# Prompt 1
Summarize the wood chip mulch message below in two sentences.
# Prompt 2
In the wood chip mulch message, what kind of mulch does James Brooks say he buys?

# Source document

· · · ·

Re: CULT: wood chip mulch


From: James Brooks <hirundo@tricon.net>

At 05:20 AM 3/20/99 -0800, you wrote:
>From: Linda Mann <lmann@icx.net>
>Remember the discussion about slime molds being predatory on bacteria? 
>Maybe the wood chips result in more bacteria being eaten and fewer being
>born.  & maybe there are more bacterial predators around.
>
>I'm going to have to try some more experiments.... whee more ways to
>kill irises!

Linda -

By wood chips I mean what you get from those roadside places that sell
mulch by the truckload. I buy the darker, semi-composted mulch.

· · · ·

# Records supplied
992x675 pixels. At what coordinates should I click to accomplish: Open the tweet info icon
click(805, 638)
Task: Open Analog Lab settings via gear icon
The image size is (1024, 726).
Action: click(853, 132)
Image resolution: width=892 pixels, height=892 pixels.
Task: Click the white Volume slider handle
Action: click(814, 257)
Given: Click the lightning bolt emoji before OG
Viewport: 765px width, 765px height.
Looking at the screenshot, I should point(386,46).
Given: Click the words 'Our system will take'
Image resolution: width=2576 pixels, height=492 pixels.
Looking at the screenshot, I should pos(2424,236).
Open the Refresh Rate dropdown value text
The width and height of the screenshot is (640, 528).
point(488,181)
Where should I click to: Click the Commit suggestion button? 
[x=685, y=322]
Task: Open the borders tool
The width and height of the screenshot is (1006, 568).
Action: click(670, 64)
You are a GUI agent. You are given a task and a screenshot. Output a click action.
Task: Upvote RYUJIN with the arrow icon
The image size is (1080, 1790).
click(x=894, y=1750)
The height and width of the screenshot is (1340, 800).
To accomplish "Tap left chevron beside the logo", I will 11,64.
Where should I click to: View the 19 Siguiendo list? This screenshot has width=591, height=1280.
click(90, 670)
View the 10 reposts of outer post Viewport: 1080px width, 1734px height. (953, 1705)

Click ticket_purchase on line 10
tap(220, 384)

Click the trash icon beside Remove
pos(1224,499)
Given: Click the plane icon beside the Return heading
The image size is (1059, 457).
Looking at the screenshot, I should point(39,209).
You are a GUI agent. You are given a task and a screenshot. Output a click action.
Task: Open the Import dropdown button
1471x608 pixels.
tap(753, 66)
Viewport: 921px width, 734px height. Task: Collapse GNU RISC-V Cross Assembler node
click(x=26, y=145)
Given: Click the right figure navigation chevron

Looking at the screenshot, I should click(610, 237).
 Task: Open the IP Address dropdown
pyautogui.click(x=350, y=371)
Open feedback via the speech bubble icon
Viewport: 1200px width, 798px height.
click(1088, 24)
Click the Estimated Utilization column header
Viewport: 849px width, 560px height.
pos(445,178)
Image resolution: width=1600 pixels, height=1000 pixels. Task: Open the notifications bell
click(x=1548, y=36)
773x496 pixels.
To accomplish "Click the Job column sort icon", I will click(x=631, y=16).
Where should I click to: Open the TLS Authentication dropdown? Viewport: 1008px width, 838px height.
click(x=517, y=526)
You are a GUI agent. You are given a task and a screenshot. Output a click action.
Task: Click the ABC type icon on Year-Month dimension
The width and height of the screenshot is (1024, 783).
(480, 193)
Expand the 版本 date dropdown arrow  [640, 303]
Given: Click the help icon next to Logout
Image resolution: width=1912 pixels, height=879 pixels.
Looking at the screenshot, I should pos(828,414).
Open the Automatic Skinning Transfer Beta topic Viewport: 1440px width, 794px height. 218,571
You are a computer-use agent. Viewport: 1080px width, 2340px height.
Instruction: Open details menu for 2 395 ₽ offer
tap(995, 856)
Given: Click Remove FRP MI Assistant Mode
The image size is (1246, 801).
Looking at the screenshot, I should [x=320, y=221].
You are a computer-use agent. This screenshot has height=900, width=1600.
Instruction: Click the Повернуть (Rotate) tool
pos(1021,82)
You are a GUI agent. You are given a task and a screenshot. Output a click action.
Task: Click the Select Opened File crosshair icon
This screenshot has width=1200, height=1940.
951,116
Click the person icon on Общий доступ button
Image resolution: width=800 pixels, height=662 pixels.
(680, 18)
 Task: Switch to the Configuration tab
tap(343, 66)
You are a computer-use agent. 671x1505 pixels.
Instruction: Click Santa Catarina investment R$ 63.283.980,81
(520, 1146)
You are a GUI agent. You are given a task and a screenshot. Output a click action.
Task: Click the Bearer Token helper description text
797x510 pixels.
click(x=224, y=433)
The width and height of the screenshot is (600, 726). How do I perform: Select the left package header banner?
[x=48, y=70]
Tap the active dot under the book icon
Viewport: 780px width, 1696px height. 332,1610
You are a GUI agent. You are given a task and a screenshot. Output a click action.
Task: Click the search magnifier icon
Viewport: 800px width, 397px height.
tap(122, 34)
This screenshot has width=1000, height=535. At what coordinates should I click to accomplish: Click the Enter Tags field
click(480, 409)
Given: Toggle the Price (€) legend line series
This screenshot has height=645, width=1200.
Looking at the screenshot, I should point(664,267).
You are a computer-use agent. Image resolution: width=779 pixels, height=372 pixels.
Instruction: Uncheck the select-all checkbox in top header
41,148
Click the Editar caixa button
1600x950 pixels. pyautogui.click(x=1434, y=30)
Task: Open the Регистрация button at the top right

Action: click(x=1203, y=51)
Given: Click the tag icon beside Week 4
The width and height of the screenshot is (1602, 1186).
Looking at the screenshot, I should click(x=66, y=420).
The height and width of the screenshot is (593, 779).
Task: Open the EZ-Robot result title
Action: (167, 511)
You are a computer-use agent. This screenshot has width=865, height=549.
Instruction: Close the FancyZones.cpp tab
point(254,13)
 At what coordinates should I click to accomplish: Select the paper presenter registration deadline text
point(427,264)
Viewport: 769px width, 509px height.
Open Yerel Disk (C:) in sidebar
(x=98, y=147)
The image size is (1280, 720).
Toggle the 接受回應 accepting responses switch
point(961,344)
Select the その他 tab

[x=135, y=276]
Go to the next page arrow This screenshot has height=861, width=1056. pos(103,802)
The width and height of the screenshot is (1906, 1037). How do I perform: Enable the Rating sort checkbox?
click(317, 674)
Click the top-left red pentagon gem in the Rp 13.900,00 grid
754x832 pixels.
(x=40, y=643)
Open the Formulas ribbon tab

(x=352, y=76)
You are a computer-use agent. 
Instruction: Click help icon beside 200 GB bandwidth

· · · ·

# Your solution 1
Linda Mann, recalling a discussion about slime molds being predatory on bacteria, suggests that wood chips may result in more bacteria being eaten and fewer being born, and plans more experiments. James Brooks replies that by wood chips he means the mulch sold by the truckload at roadside places, and that he buys the darker, semi-composted kind.

# Your solution 2
He buys the darker, semi-composted mulch.